▶ [EXERCISE] The lines below that include "tree" are to be found and copied.

Records contained in a dataset:
--- START ---

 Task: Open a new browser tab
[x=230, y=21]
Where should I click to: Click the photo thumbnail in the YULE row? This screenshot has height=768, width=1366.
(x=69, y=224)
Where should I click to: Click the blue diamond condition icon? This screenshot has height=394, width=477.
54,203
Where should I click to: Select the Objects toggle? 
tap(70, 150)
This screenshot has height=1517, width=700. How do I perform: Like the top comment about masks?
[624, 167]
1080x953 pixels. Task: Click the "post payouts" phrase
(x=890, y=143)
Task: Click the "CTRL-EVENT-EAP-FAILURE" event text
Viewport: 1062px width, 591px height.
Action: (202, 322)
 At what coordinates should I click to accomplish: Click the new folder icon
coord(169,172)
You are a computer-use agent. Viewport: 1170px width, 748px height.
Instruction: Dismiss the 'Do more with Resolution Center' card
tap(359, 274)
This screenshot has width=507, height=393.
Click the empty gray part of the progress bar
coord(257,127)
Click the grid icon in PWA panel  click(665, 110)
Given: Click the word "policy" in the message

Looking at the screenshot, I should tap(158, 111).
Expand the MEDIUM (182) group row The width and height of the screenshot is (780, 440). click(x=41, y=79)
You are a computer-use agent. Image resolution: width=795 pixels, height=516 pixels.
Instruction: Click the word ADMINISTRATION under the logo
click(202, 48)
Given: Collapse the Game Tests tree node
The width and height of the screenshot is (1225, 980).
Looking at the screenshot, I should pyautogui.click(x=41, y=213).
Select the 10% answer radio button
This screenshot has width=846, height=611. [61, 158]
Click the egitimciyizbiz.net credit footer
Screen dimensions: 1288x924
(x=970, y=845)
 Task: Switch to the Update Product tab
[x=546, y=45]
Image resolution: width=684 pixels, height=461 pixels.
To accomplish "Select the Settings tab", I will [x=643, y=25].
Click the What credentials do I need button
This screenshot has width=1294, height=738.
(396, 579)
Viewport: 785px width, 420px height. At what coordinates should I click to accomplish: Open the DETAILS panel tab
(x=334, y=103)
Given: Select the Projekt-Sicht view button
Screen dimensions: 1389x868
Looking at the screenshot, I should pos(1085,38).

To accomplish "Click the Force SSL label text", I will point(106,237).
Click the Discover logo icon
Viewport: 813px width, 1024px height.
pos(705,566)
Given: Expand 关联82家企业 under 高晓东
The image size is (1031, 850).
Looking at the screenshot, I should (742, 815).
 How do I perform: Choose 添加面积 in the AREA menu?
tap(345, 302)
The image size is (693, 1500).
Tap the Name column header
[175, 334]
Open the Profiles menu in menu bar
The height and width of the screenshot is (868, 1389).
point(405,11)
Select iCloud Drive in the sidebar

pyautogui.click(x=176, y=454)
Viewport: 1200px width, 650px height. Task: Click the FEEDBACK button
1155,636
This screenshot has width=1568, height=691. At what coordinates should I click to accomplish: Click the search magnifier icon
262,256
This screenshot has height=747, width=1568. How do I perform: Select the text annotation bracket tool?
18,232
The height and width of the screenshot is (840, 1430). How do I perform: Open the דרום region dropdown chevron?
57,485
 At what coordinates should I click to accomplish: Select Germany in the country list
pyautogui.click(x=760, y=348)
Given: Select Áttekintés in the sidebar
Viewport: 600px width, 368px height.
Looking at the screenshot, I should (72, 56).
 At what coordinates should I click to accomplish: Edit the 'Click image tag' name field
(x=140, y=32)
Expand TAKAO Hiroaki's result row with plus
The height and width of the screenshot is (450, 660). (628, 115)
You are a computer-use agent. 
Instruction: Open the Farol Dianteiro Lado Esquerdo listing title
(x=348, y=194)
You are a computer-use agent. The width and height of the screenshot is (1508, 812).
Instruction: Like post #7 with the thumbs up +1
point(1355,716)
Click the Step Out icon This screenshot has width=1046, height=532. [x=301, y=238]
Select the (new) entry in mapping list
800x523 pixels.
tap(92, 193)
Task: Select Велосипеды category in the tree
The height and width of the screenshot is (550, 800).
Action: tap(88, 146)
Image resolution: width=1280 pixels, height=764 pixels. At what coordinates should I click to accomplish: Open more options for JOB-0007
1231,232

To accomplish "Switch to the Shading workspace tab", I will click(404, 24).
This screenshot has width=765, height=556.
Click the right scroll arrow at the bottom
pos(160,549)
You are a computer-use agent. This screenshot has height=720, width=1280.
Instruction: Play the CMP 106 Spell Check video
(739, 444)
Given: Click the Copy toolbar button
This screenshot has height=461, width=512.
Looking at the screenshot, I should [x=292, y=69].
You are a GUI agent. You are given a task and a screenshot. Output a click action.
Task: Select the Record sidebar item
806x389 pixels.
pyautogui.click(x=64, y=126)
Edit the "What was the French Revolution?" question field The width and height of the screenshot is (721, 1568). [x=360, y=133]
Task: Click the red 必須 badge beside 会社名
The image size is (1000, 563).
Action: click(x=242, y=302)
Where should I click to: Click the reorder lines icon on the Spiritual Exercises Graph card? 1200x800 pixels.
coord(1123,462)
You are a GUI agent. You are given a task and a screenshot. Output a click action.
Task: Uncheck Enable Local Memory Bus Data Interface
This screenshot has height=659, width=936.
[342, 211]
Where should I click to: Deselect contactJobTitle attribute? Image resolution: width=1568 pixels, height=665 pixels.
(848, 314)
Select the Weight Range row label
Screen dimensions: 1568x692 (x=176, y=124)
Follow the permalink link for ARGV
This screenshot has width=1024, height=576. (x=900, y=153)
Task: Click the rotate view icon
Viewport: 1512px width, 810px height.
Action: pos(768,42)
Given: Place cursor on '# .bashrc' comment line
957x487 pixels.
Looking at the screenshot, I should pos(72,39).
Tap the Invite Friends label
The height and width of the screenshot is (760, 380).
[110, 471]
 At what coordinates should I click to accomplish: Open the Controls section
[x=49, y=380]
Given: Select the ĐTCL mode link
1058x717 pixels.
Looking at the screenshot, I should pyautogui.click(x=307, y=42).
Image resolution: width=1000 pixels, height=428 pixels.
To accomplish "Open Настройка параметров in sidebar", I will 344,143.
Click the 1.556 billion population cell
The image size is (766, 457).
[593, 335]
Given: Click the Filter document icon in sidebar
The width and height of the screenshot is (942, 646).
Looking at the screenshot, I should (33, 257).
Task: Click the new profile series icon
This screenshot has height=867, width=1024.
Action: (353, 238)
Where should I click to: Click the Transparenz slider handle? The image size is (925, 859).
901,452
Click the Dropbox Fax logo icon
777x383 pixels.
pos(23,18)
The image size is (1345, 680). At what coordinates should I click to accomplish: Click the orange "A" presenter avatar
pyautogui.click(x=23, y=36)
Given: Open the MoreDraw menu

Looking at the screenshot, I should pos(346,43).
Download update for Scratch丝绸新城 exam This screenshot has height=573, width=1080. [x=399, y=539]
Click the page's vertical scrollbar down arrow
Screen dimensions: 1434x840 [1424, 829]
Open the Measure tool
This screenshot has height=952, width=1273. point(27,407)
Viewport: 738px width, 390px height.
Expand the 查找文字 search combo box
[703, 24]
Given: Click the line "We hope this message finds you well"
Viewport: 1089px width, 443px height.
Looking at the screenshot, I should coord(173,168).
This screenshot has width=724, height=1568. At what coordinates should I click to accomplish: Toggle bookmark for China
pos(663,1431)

--- END ---

▶ [EXERCISE ANSWER]
Given: Collapse the Game Tests tree node
Task: Select Велосипеды category in the tree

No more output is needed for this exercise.